Work order: Exactly as written, transcribe the data that follows.

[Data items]
BEGIN

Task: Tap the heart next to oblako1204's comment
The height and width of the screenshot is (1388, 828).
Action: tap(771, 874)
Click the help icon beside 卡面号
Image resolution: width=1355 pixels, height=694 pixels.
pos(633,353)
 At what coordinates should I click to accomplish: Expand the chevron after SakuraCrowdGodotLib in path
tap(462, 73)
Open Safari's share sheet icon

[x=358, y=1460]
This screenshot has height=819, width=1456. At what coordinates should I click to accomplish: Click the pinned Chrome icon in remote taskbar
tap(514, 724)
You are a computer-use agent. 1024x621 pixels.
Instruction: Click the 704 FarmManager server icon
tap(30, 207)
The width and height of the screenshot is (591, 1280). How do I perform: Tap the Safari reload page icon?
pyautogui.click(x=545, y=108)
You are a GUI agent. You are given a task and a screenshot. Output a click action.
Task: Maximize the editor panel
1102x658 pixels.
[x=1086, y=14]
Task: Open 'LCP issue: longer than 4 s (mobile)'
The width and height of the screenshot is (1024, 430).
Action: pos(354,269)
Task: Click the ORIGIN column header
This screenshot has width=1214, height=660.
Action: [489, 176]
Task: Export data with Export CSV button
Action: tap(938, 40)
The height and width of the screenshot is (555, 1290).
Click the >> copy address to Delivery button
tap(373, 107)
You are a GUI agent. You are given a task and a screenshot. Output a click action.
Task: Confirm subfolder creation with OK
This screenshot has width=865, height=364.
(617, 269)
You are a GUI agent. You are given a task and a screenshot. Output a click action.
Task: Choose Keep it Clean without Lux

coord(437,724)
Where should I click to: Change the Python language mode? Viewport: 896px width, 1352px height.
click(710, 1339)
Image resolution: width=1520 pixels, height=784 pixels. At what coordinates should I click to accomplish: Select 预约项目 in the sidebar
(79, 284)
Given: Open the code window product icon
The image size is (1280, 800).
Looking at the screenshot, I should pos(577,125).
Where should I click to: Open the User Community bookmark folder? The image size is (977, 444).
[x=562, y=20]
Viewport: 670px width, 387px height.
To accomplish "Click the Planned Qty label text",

END

Exercise response:
Task: Tap the heart next to oblako1204's comment
The height and width of the screenshot is (1388, 828).
Action: tap(771, 874)
Click the help icon beside 卡面号
Image resolution: width=1355 pixels, height=694 pixels.
pos(633,353)
 At what coordinates should I click to accomplish: Expand the chevron after SakuraCrowdGodotLib in path
tap(462, 73)
Open Safari's share sheet icon

[x=358, y=1460]
This screenshot has height=819, width=1456. At what coordinates should I click to accomplish: Click the pinned Chrome icon in remote taskbar
tap(514, 724)
You are a computer-use agent. 1024x621 pixels.
Instruction: Click the 704 FarmManager server icon
tap(30, 207)
The width and height of the screenshot is (591, 1280). How do I perform: Tap the Safari reload page icon?
pyautogui.click(x=545, y=108)
You are a GUI agent. You are given a task and a screenshot. Output a click action.
Task: Maximize the editor panel
1102x658 pixels.
[x=1086, y=14]
Task: Open 'LCP issue: longer than 4 s (mobile)'
The width and height of the screenshot is (1024, 430).
Action: pos(354,269)
Task: Click the ORIGIN column header
This screenshot has width=1214, height=660.
Action: [489, 176]
Task: Export data with Export CSV button
Action: tap(938, 40)
The height and width of the screenshot is (555, 1290).
Click the >> copy address to Delivery button
tap(373, 107)
You are a GUI agent. You are given a task and a screenshot. Output a click action.
Task: Confirm subfolder creation with OK
This screenshot has width=865, height=364.
(617, 269)
You are a GUI agent. You are given a task and a screenshot. Output a click action.
Task: Choose Keep it Clean without Lux

coord(437,724)
Where should I click to: Change the Python language mode? Viewport: 896px width, 1352px height.
click(710, 1339)
Image resolution: width=1520 pixels, height=784 pixels. At what coordinates should I click to accomplish: Select 预约项目 in the sidebar
(79, 284)
Given: Open the code window product icon
The image size is (1280, 800).
Looking at the screenshot, I should pos(577,125).
Where should I click to: Open the User Community bookmark folder? The image size is (977, 444).
[x=562, y=20]
Viewport: 670px width, 387px height.
To accomplish "Click the Planned Qty label text",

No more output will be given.